[Data entries]
^^^^

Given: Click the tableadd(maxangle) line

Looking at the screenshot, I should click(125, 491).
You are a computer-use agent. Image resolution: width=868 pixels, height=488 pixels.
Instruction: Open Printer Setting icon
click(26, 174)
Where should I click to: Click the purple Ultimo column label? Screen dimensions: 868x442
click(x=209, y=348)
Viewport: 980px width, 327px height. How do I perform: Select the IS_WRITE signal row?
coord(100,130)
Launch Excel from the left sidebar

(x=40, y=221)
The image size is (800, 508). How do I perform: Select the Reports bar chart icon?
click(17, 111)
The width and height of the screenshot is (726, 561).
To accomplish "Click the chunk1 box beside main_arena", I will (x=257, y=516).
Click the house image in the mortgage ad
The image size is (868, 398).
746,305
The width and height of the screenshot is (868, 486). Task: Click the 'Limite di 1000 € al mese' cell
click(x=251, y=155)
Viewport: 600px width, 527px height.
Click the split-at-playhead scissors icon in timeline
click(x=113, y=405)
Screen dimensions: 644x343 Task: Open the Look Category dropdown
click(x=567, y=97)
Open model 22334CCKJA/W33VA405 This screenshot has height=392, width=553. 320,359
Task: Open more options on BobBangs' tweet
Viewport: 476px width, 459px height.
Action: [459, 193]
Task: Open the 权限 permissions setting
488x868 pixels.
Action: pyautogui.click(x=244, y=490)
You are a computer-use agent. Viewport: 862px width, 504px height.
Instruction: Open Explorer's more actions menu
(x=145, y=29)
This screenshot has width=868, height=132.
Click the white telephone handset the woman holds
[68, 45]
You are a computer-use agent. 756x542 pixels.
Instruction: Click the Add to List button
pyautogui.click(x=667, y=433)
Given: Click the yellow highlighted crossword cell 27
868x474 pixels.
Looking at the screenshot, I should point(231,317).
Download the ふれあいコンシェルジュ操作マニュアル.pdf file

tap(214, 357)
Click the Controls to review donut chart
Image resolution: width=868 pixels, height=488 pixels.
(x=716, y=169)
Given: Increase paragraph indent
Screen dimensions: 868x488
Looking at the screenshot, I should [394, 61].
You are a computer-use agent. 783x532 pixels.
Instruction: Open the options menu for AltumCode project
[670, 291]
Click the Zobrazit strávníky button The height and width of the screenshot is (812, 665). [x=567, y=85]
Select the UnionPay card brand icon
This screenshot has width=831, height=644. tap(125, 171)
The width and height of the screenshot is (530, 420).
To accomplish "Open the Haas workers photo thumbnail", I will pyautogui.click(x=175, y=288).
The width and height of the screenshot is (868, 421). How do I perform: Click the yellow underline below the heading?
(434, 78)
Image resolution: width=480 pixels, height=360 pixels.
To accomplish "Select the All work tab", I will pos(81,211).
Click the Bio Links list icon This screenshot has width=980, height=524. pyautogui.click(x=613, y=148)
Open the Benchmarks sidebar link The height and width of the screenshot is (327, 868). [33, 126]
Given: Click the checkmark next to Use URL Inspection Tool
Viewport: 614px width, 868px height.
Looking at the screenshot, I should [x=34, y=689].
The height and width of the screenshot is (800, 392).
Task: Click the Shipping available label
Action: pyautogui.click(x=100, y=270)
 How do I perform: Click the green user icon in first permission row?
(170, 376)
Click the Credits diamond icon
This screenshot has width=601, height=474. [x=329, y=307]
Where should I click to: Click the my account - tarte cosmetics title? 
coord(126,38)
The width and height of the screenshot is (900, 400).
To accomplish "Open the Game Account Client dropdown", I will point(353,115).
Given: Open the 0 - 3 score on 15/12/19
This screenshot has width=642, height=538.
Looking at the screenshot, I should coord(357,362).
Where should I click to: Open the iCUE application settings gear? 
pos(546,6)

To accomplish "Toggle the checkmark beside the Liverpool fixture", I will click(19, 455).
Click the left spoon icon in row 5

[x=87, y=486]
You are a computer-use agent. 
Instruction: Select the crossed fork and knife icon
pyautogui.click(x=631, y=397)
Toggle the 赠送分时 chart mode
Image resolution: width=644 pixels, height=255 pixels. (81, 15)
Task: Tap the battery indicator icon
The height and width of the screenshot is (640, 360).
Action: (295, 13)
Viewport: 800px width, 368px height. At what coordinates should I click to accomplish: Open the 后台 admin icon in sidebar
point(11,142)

^^^^

**Task brief**. Output each record precisely as written.

**Result for this task**.
Given: Click the tableadd(maxangle) line

Looking at the screenshot, I should click(125, 491).
You are a computer-use agent. Image resolution: width=868 pixels, height=488 pixels.
Instruction: Open Printer Setting icon
click(26, 174)
Where should I click to: Click the purple Ultimo column label? Screen dimensions: 868x442
click(x=209, y=348)
Viewport: 980px width, 327px height. How do I perform: Select the IS_WRITE signal row?
coord(100,130)
Launch Excel from the left sidebar

(x=40, y=221)
The image size is (800, 508). How do I perform: Select the Reports bar chart icon?
click(17, 111)
The width and height of the screenshot is (726, 561).
To accomplish "Click the chunk1 box beside main_arena", I will (x=257, y=516).
Click the house image in the mortgage ad
The image size is (868, 398).
746,305
The width and height of the screenshot is (868, 486). Task: Click the 'Limite di 1000 € al mese' cell
click(x=251, y=155)
Viewport: 600px width, 527px height.
Click the split-at-playhead scissors icon in timeline
click(x=113, y=405)
Screen dimensions: 644x343 Task: Open the Look Category dropdown
click(x=567, y=97)
Open model 22334CCKJA/W33VA405 This screenshot has height=392, width=553. 320,359
Task: Open more options on BobBangs' tweet
Viewport: 476px width, 459px height.
Action: [459, 193]
Task: Open the 权限 permissions setting
488x868 pixels.
Action: pyautogui.click(x=244, y=490)
You are a computer-use agent. Viewport: 862px width, 504px height.
Instruction: Open Explorer's more actions menu
(x=145, y=29)
This screenshot has width=868, height=132.
Click the white telephone handset the woman holds
[68, 45]
You are a computer-use agent. 756x542 pixels.
Instruction: Click the Add to List button
pyautogui.click(x=667, y=433)
Given: Click the yellow highlighted crossword cell 27
868x474 pixels.
Looking at the screenshot, I should point(231,317).
Download the ふれあいコンシェルジュ操作マニュアル.pdf file

tap(214, 357)
Click the Controls to review donut chart
Image resolution: width=868 pixels, height=488 pixels.
(x=716, y=169)
Given: Increase paragraph indent
Screen dimensions: 868x488
Looking at the screenshot, I should [394, 61].
You are a computer-use agent. 783x532 pixels.
Instruction: Open the options menu for AltumCode project
[670, 291]
Click the Zobrazit strávníky button The height and width of the screenshot is (812, 665). [x=567, y=85]
Select the UnionPay card brand icon
This screenshot has width=831, height=644. tap(125, 171)
The width and height of the screenshot is (530, 420).
To accomplish "Open the Haas workers photo thumbnail", I will pyautogui.click(x=175, y=288).
The width and height of the screenshot is (868, 421). How do I perform: Click the yellow underline below the heading?
(434, 78)
Image resolution: width=480 pixels, height=360 pixels.
To accomplish "Select the All work tab", I will pos(81,211).
Click the Bio Links list icon This screenshot has width=980, height=524. pyautogui.click(x=613, y=148)
Open the Benchmarks sidebar link The height and width of the screenshot is (327, 868). [33, 126]
Given: Click the checkmark next to Use URL Inspection Tool
Viewport: 614px width, 868px height.
Looking at the screenshot, I should [x=34, y=689].
The height and width of the screenshot is (800, 392).
Task: Click the Shipping available label
Action: pyautogui.click(x=100, y=270)
 How do I perform: Click the green user icon in first permission row?
(170, 376)
Click the Credits diamond icon
This screenshot has width=601, height=474. [x=329, y=307]
Where should I click to: Click the my account - tarte cosmetics title? 
coord(126,38)
The width and height of the screenshot is (900, 400).
To accomplish "Open the Game Account Client dropdown", I will point(353,115).
Given: Open the 0 - 3 score on 15/12/19
This screenshot has width=642, height=538.
Looking at the screenshot, I should coord(357,362).
Where should I click to: Open the iCUE application settings gear? 
pos(546,6)

To accomplish "Toggle the checkmark beside the Liverpool fixture", I will click(19, 455).
Click the left spoon icon in row 5

[x=87, y=486]
You are a computer-use agent. 
Instruction: Select the crossed fork and knife icon
pyautogui.click(x=631, y=397)
Toggle the 赠送分时 chart mode
Image resolution: width=644 pixels, height=255 pixels. (81, 15)
Task: Tap the battery indicator icon
The height and width of the screenshot is (640, 360).
Action: (295, 13)
Viewport: 800px width, 368px height. At what coordinates should I click to accomplish: Open the 后台 admin icon in sidebar
point(11,142)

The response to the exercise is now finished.